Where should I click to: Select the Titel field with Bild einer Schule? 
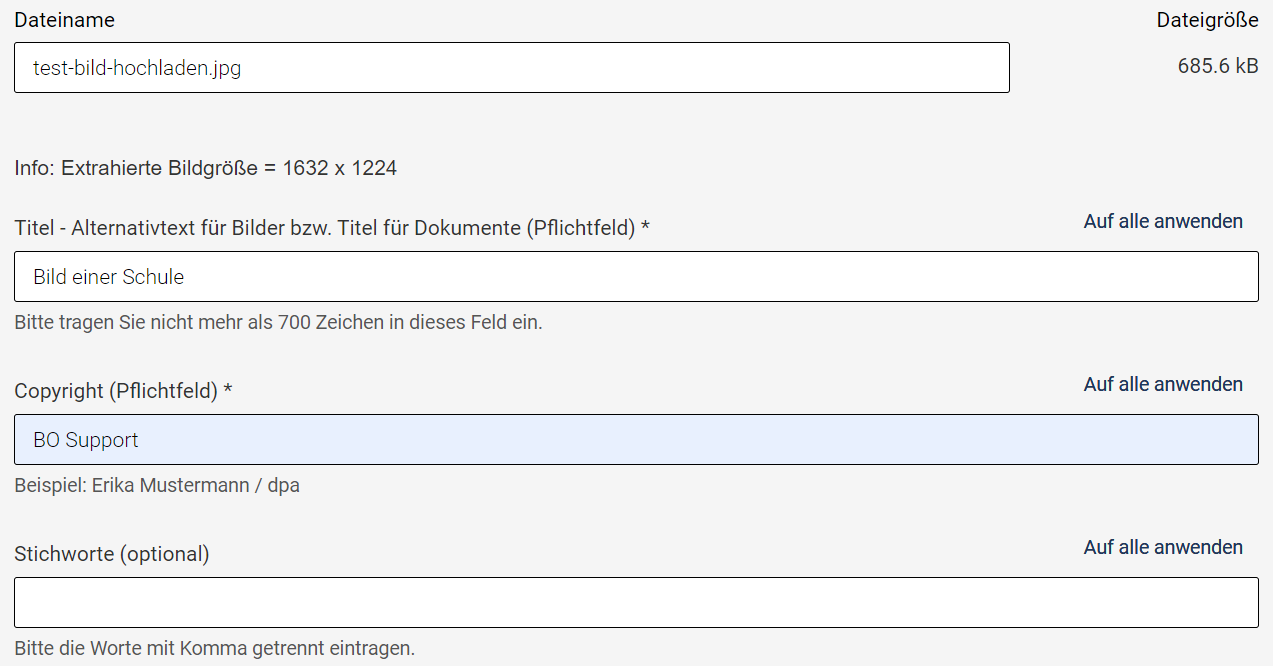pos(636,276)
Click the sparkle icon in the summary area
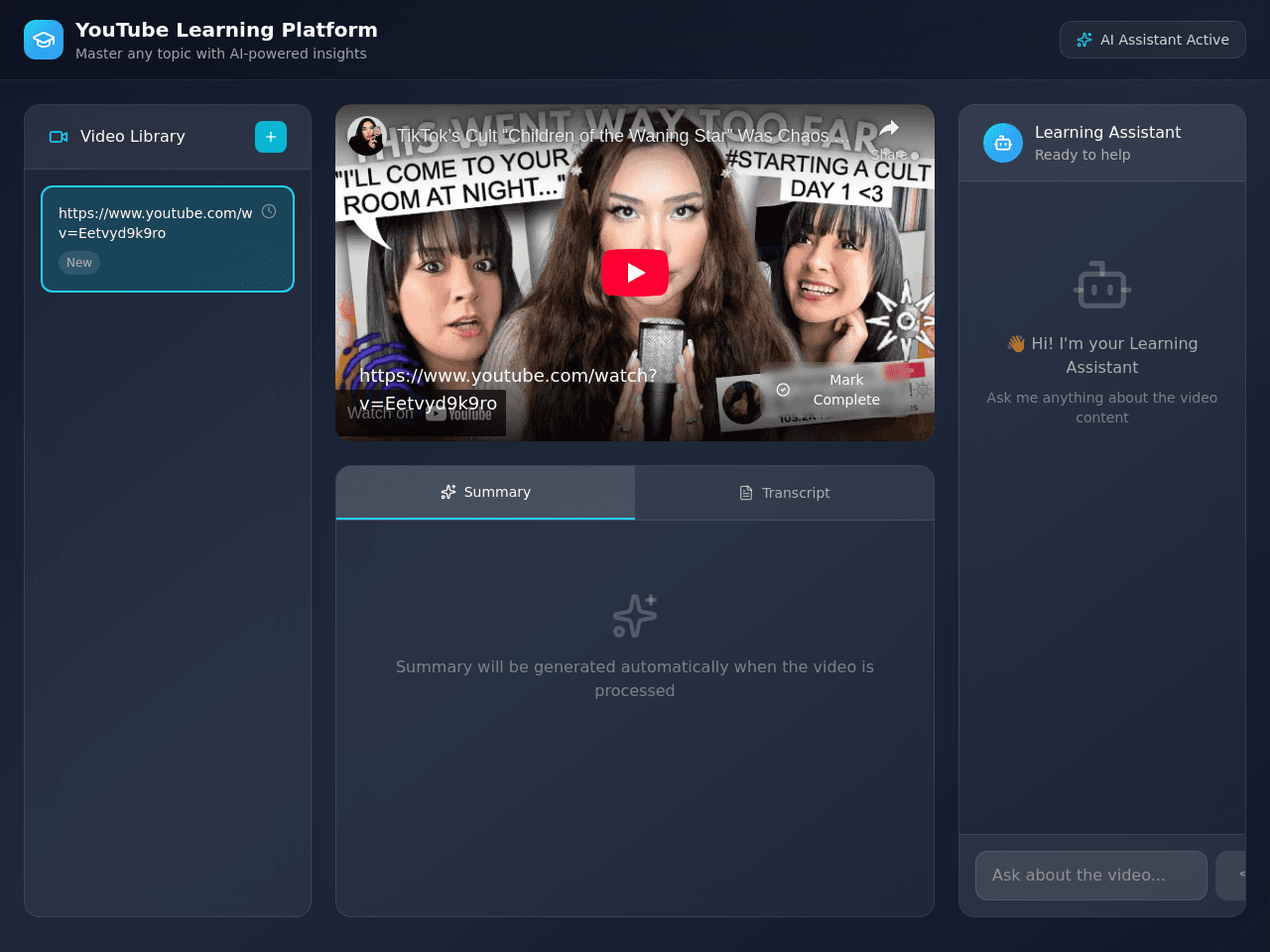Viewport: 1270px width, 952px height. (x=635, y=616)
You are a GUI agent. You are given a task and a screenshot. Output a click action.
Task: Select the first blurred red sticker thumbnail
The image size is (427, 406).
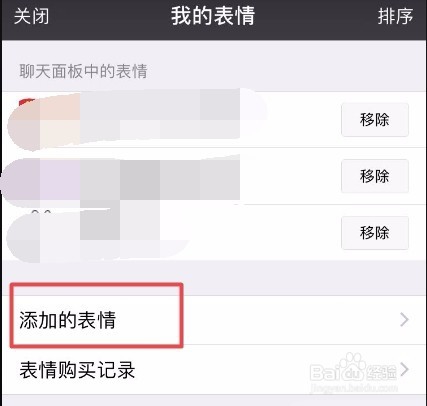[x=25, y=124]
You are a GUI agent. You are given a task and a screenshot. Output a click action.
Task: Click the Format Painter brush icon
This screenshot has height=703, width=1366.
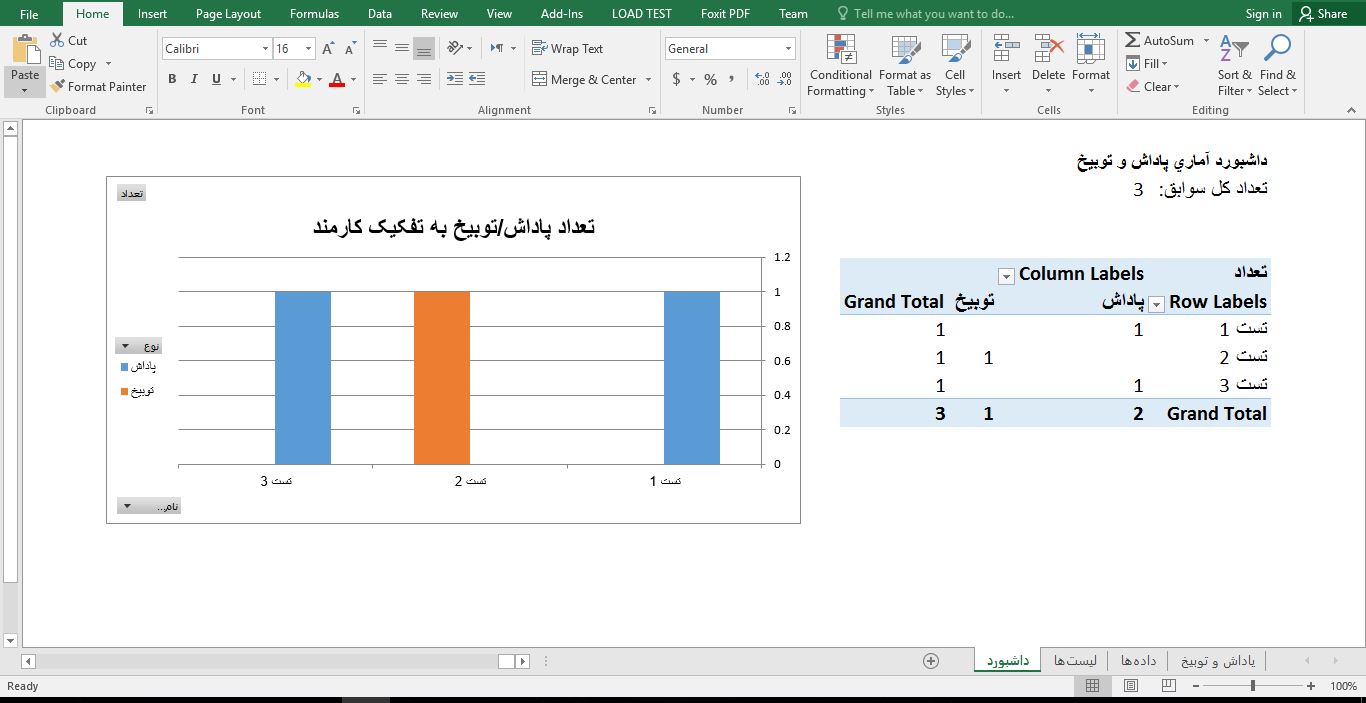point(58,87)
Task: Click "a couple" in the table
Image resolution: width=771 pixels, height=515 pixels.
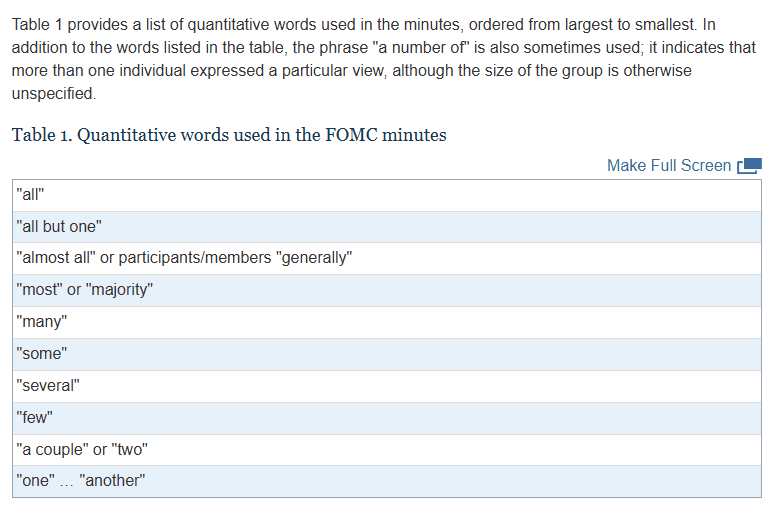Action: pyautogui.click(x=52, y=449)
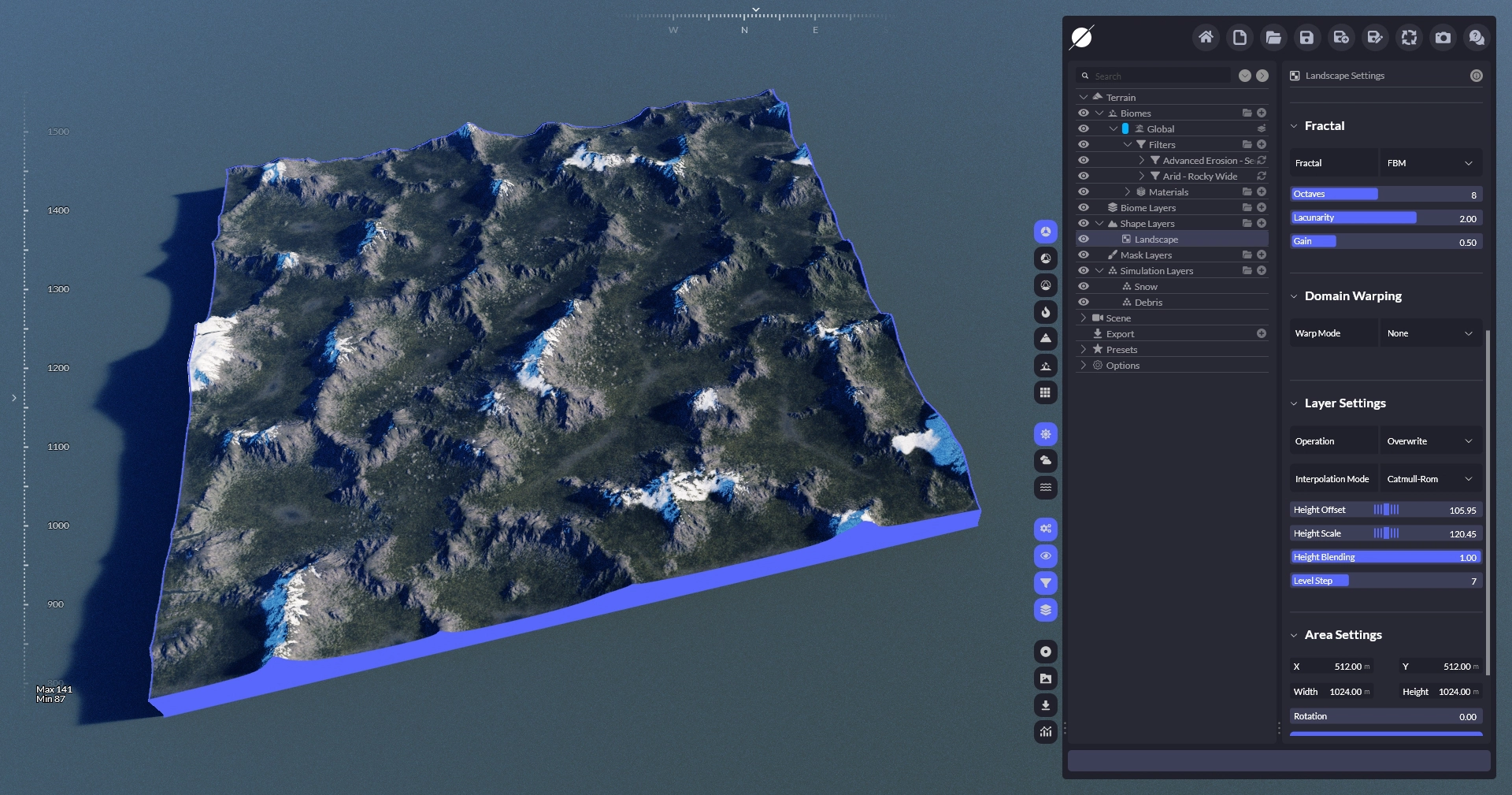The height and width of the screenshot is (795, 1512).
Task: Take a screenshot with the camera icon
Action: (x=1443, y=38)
────
Task requirements ▸
Extract the full listing above verbatim; pictures are to be left out of the copy.

Answer box ▸
Where should I click to: Select the Titel field with Bild einer Schule? 
pos(636,276)
Click the sparkle icon in the summary area
Viewport: 1270px width, 952px height. (x=635, y=616)
You are a GUI agent. You are given a task and a screenshot. Output a click action.
Task: Select the first blurred red sticker thumbnail
The image size is (427, 406).
[x=25, y=124]
You are a GUI agent. You are given a task and a screenshot. Output a click action.
Task: Click the Format Painter brush icon
This screenshot has height=703, width=1366.
point(58,87)
Task: Click "a couple" in the table
Image resolution: width=771 pixels, height=515 pixels.
Action: pyautogui.click(x=52, y=449)
The height and width of the screenshot is (795, 1512).
Task: Take a screenshot with the camera icon
Action: (x=1443, y=38)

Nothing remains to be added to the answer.